Myelomeningocele (MMC) is the most severe form of spina bifida, a group of birth defects that affect the spine and spinal cord. In MMC, the spinal cord and meninges (the protective coverings around the spinal cord) protrude through an opening in the backbone, most often in the lower back. Because delicate nerve tissue is exposed, myelomeningocele can lead to lifelong challenges with movement, bladder and bowel function, and overall development. 

Although MMC is present at birth, early diagnosis, timely surgery, and coordinated long-term care can make a meaningful difference in outcomes. Public health measures, especially folic acid before and during early pregnancy, have lowered rates in many regions, but MMC continues to occur and remains a major cause of disability around the world. This article explains what MMC is, how and why it develops, how it is detected, and how it is treated throughout infancy, childhood, and adulthood. 

Myelomeningocele is an open neural tube defect in which the meninges, spinal cord, and nerve roots herniate through a defect in the vertebral arches. The lesion is typically visible at birth as a fluid-filled sac in the lumbosacral area, and in many cases the sac is covered only by a thin membrane or is open, exposing neural tissue. 
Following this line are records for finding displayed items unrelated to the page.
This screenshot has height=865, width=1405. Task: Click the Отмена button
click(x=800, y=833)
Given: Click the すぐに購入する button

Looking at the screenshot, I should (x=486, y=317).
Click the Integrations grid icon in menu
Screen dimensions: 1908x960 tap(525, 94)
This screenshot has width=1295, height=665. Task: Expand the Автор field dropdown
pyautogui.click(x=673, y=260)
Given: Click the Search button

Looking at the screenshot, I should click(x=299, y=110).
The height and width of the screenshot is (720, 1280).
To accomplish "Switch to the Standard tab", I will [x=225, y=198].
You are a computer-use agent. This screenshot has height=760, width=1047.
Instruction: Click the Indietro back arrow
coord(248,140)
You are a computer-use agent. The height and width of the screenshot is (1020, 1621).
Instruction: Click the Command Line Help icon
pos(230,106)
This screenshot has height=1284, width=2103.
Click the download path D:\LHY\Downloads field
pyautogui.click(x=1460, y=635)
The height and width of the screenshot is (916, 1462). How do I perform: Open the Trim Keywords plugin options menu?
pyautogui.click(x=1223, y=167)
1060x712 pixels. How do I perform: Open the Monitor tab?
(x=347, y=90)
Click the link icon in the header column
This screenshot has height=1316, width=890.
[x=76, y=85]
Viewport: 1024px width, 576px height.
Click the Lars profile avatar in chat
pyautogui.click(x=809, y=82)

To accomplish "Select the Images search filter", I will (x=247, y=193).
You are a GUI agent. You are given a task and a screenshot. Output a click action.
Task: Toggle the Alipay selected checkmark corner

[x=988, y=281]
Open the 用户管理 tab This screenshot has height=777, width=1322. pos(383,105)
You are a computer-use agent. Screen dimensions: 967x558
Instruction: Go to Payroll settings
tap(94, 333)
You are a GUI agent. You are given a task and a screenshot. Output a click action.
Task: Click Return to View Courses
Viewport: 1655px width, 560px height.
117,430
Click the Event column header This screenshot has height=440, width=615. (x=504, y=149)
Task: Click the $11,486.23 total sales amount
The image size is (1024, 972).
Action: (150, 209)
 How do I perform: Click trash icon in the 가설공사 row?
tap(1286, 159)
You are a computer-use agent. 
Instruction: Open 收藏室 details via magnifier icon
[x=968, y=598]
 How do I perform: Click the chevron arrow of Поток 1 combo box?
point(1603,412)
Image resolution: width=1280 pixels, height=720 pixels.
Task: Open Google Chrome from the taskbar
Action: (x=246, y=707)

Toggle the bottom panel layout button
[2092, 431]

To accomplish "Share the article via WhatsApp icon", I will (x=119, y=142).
Spina bifida encompasses a spectrum: 

• Spina bifida occulta: A hidden bony defect without protrusion of meninges or spinal cord. 

• Meningocele: Herniation of the meninges through the vertebral defect without spinal cord involvement. 

• Myelomeningocele: Herniation of both meninges and spinal cord, with exposed neural elements and highest risk of neurological impairment. 

MMC is the most clinically significant type because it directly involves nerve tissue, leading to motor, sensory, orthopedic, and urological complications. 

During early pregnancy, the neural tube forms and closes to become the brain and spinal cord. This process, called neurulation, should be complete by about day 28 of gestation—often before many people know they are pregnant. Myelomeningocele occurs when the posterior (back) portion of the neural tube fails to close completely. The resulting spinal defect allows the spinal cord and meninges to protrude, and the exposed neural tissue is vulnerable to injury in the womb. 

Two concepts help explain how damage occurs: 

• Primary neurulation failure: The initial “first hit” is the failure of neural tube closure in the 4th week of gestation. 

• Two-hit hypothesis: After the failure of closure, a “second hit” occurs—ongoing chemical and mechanical injury from amniotic fluid and fetal movement further damages exposed nerve tissue. 

The defect most often occurs in the lumbosacral region (for example, around L5–S1), but it can appear anywhere along the spine. Neurologic deficits reflect the level of the lesion and may be compounded by associated anomalies such as Chiari II malformation, where parts of the lower brain herniate downward and can obstruct cerebrospinal fluid (CSF) flow, causing hydrocephalus. 

Risk Factors

Myelomeningocele arises from a mix of genetic susceptibility and environmental influences during very early pregnancy. While no single cause explains every case, several modifiable and non‑modifiable risk factors have been identified. 

Maternal factors 

• Folic acid deficiency (major modifiable risk factor) 

• Pre‑existing diabetes 

• Obesity 

• Hyperthermia in early pregnancy (for example, sauna use, high fevers) 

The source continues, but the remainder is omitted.